§ Exercise prompt: Render the material below as a JSON list of strings, one string per line, starting with the line that contains "height dimension text" and going on through the line that contains "pos(302,270)", both included. Skip blank lines and leave the pictures out.

§ Supplied records:
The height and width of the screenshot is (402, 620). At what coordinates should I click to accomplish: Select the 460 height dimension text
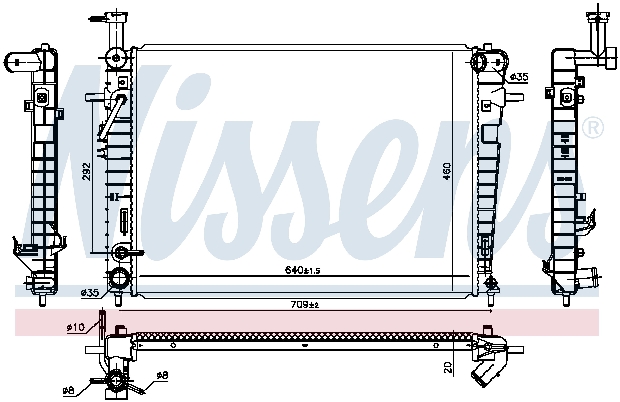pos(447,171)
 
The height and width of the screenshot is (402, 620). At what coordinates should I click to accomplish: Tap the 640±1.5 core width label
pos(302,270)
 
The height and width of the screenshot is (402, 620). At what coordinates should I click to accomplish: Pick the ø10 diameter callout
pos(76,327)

...

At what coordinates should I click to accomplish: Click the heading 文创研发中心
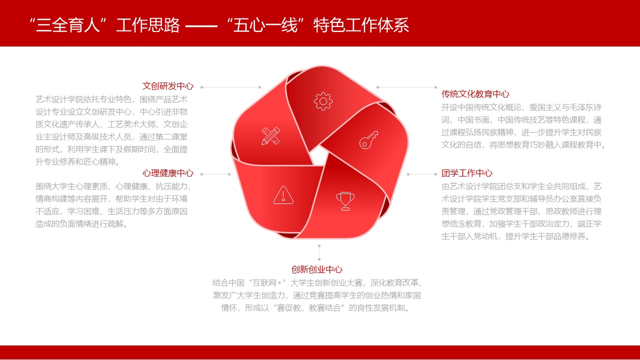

...

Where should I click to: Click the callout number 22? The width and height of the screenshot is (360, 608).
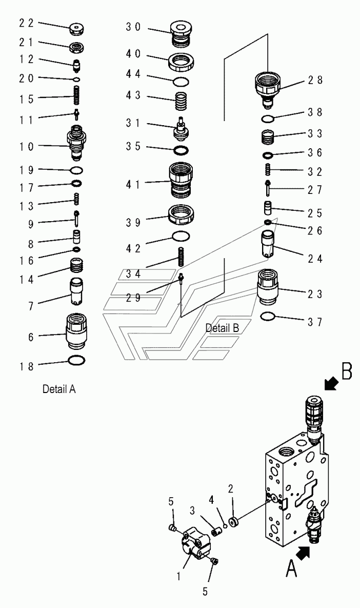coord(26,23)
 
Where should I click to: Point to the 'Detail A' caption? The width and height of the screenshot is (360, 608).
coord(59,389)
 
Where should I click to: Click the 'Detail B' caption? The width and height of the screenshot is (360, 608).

§ Response below:
[
  "The height and width of the screenshot is (402, 620). At what coordinates should I click to accomplish: Select the 460 height dimension text",
  "pos(447,171)",
  "The height and width of the screenshot is (402, 620). At what coordinates should I click to accomplish: Tap the 640±1.5 core width label",
  "pos(302,270)"
]